Department of Energy opens new clean energy research center in Colorado

The Energy Systems Integration Facility (ESIF) is a new renewable energy testing facility in Colorado, run by the Department of Energy (DOE) and the National Renewable Energy Laboratory (NREL).

The $135 million dollar testing and research center is located in the city of Golden, and specializes in developing technology to integrate renewable energy production with the current electrical grid on an industrial scale. The facility is available to both private and public organizations looking to test new technology to bring renewable energy onto the nation's electrical grid.

The new facility on the campus of the NREL is home to 15 separate laboratories for researchers, including facilities for testing energy storage, thermal storage materials, and manufacturing processes.

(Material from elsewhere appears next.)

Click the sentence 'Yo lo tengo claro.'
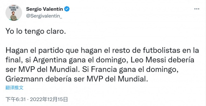The height and width of the screenshot is (106, 206). 36,32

In addition to the laboratories, there are several outdoor test beds and a rooftop test area. One of these beds allows engineers a chance to test their development at realistic megawatt-scale power loads and load levels. This is known as a hardware-in-the-loop system. A supercomputer is also available at the center for researchers to use while modeling their experiments. This computer is a petascale design, allowing the calculation of a million billion operations a second.

"This new facility will allow for an even stronger partnership with manufacturers, utilities and researchers to help integrate more clean, renewable energy into a smarter, more reliable and more resilient power grid," Ernest Moniz, Secretary of Energy, said.

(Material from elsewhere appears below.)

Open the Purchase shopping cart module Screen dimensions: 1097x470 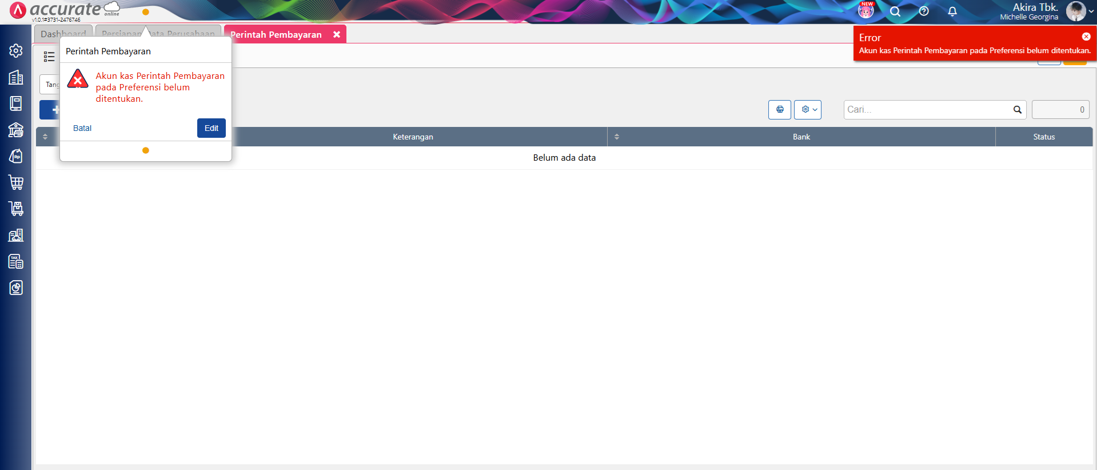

With 182,500 square feet of room, the center houses testing facilities for a wide variety of technologies, including wind and solar, along with grounds used to test experimental vehicles. Home appliances can also be tested at the center. The new facility can hold around 200 scientists at a time.

Other testing facilities around the country run by the DOE are home to 30,000 researchers a year. The network is designed to give scientists and engineers access to equipment they may not be able to use otherwise, including supercomputers and high-powered X-ray sources.

Advanced Energy Industries, a developer of renewable energy technologies, is one of the first companies that will be testing equipment, a new generation of solar power inverters, at the new facility.

Corporations who use the facility pay the full cost of any experiments they perform, unless they agree to publish their results, which earns the organization a discount. Facility users retain all intellectual and data rights from research conducted at the facility.